Neue Einblicke in die Evolution und die Regulation von menschlichen Genen

31.10.2006

Mit einen neuen methodischen Ansatz können der Bioinformatiker und Systembiologe Prof. Nikolaus Rajewsky vom Max-Delbrück-Centrum für Molekulare Medizin (MDC) Berlin-Buch und Dr. Kevin Chen vom Center for Comparative Functional Genomics, New York University, New York (USA) jetzt gezielter nach Strukturen im Genom des Menschen fahnden, die mit großer Wahrscheinlichkeit für die Entstehung von Krankheiten von Bedeutung sind. An Hand kleinster vererbter Variationen im Genom des Menschen versuchen sie, neue Einblicke in die Regulation von Genen und ihre Bedeutung für Gesundheit und Krankheit zu gewinnen. Die Forscher interessiert dabei vor allem die Frage, wie sich die Genregulation im Laufe der Jahrmillionen der Entstehung des Menschen entwickelt hat.

Dazu haben sie zwei Methoden der Genomforschung miteinander verknüpft, die Suche nach einzelnen vererbten Unterschieden im Aufbau der DNA, die die korrekte Expression von Genen beinflussen können, und die Populationsgenetik. Sie sind nach eigenen Angaben damit in der Lage, Aussagen über die Genregulation zu treffen und solche Variationen im Genom ausfindig zu machen, die die Ursache für Erkankungen sein können.

Wissenschaftler schätzen, dass es rund elf Millionen Unterschiede im gesamten Genom der Menschen gibt. Sie nennen sie kurz SNPs (single nucleotide polymorphisms) und versuchen, die Variationen oder Polymorphismen dieser individuellen genetischen Ausstattung (Genotyp) aufzuspüren und ihre Bedeutung für Gesundheit und Krankheit zu entschlüsseln. Zur Erforschung der Genregulation haben Prof. Rajewsky und Dr. Chen so genannte microRNAs unter die Lupe genommen. MicroRNAs können nach Prof. Rajewsky's bisheriger Forschung tausende von menschlichen Genen regulieren. Nach neuen Studien spielen microRNAs eine entscheidende Rolle in der Entwicklung, bei Krebs und beim Stoffwechsel.
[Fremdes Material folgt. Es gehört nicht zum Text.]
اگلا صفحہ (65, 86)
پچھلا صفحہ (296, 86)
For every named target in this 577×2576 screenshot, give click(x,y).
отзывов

MicroRNAs binden an bestimmte kurze Regionen der DNA, in der Fachsprache cis regulatorische Stellen oder "microRNA targets" genannt. Sie sind sehr breit über das gesamte Genom gestreut. MicroRNAs blockieren an diesen Bindungstellen die Boten-RNA mit ihrer umgeschriebenen Bauanleitung für Proteine und verhindern damit deren Produktion. Sie beinflussen somit, welche Gene und deren Proteinprodukte im Körper abgelesen werden.

Prof. Rajewsky und Dr. Chen verknüpften Informationen über die einzelnen genetischen Variationen in bioinformatisch vorhergesagten microRNA targets aus SNP-Datenbanken mit populationsgenetischen Methoden. Dadurch konnten sie demonstrieren, dass bestimmte vorhergesagte microRNA targets gute Kandidaten dafür sind, die Entstehung von Krankheiten des Menschen besser zu verstehen. Zugleich konnten sie mit ihrer Methode zeigen, dass rund 85 Prozent der vorhergesagten microRNA targets tatsächlich Bindungsstellen sind. Weiterhin konnten die Forscher aufzeigen, dass auch eine große Zahl von microRNA targets, die spezifisch für den Menschen sind, zu Krankheitsmustern beitragen könnten, die spezifisch bei ihm auftreten. Schließlich sind die Forscher der Ansicht, dass ihr neuer Ansatz in Zukunft auch auf andere genregulatorische Mechanismen angewandt werden kann.

Originalveröffentlichung: Kevin Chen, Nikolaus Rajewsky; "Natural Selection on Human MicroRNA Binding Sites Inferred from Single Nucleotide Polymorphism Data"; Nature Genetics2006, Vol. 38, Nr. 11.